Waimakariri — (January 6th, 1926)

page 21

Waimakariri

(January 6th, 1926).

This is the last time I shall stand and see
The stars above this valley and its stream—
The last time—and this stream, these stars for me
Henceforth will be distant as any dream.

This is the last time I shall see the hills'
Black circle loom athwart the quiet night,
While the immense deep tide of silence fills
The valley's floor and swallows every height.

The dark still trees, the glimmering tents know
Shiver and cease, as friends whose time to part
Hastens, turn each to each before they go,
And a strange fear strikes swift from heart to heart.

In the red circle where we built our fire
The flames fail; and the crumbling branches fall
From wood to ember, ember to ash; a pyre
Where this last night's last hours have funeral.

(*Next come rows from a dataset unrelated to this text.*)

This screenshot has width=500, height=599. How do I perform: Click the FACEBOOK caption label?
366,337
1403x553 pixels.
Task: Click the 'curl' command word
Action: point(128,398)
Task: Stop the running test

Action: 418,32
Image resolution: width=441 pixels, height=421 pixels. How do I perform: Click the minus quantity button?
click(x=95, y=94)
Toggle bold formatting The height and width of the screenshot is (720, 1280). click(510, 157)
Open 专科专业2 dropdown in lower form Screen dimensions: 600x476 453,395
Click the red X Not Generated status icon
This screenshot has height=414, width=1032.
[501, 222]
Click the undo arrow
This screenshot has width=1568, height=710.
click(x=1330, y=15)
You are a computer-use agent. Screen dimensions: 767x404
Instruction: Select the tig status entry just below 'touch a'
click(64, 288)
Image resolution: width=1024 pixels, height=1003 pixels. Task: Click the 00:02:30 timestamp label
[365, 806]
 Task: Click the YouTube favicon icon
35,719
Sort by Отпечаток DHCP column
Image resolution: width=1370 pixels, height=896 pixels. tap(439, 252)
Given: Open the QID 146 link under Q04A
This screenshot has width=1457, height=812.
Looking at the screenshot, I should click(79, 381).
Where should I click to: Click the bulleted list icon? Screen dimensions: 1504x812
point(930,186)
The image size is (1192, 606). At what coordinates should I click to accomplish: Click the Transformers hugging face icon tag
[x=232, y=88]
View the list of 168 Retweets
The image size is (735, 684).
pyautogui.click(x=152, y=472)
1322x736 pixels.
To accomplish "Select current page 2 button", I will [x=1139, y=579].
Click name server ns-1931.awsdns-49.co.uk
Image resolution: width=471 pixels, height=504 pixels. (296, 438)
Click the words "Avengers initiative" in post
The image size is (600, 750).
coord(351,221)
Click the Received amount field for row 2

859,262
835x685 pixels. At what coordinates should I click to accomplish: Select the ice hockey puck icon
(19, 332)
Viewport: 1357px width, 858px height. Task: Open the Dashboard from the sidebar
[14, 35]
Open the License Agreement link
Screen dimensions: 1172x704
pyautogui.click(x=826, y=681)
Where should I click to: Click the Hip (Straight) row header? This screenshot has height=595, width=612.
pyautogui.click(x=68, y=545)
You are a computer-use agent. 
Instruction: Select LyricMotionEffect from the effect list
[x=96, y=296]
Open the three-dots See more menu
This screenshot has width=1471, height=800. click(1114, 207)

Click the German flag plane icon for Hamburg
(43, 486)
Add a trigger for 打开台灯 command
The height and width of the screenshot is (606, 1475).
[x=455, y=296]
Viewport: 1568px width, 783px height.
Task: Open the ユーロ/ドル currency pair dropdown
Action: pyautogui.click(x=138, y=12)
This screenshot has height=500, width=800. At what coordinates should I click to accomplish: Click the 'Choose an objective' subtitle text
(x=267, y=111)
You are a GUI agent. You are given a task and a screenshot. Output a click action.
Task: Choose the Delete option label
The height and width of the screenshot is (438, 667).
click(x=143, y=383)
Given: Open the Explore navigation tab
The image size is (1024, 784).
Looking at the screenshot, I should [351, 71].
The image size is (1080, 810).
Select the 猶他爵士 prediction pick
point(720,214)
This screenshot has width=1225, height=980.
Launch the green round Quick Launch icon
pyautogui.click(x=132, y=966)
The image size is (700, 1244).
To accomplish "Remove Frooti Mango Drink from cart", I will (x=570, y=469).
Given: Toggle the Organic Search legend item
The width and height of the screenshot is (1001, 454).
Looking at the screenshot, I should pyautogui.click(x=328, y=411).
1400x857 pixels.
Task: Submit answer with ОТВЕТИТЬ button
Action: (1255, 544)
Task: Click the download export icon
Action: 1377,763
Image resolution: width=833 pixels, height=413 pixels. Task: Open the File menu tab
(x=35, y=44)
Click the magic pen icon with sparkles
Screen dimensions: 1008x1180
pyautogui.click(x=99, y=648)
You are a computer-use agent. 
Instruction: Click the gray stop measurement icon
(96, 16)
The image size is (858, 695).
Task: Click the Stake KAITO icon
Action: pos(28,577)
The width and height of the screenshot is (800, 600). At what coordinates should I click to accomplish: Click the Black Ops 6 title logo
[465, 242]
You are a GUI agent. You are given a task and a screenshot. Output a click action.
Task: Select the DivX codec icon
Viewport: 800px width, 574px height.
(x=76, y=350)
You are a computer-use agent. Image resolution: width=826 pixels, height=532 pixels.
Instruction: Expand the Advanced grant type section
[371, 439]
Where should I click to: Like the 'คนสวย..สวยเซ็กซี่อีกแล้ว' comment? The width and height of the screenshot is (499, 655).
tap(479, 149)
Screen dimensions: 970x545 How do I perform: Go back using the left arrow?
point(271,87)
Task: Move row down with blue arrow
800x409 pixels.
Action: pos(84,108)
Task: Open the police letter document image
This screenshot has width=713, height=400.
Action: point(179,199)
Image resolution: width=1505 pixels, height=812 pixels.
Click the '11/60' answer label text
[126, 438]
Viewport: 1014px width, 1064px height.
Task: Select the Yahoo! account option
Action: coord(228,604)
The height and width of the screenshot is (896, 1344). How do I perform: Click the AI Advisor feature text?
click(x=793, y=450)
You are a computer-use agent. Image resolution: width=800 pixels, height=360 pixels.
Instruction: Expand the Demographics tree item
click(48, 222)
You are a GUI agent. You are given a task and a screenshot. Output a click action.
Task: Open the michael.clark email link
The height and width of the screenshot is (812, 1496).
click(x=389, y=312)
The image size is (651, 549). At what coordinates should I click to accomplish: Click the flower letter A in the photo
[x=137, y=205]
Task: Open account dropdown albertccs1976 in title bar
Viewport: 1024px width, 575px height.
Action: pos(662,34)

I hear the river in its seaward race
Fling its chill waters over sand and stone;
A hundred ice-born torrents to this place
Perpetually leap and speak one tone.

No more, no more this midnight flood will sound
Deep in my ears; no more my face be wet
With spray so thick the very air seems drowned.
Caught in the falling waters' drifted net.

I see afar in darkness whitely stand
The unsealed peaks, the passes we have trod—
These are the ancient dwellers of this land,
Snowed, silent, and remote, each like a god.

After this night I shall not see them more
Like this, nor tread their snows, nor feel their cold,
Yet will they stand, I know, and lift their hoar
Summits towards the stars even as of old.

The stars! the stars! immutable they reign—
Thick in the eyes' full circle throb and burn
Their million fires that stab the heavenly plain—
O frozen peaks! O stars! grant me return!

—J.C.B.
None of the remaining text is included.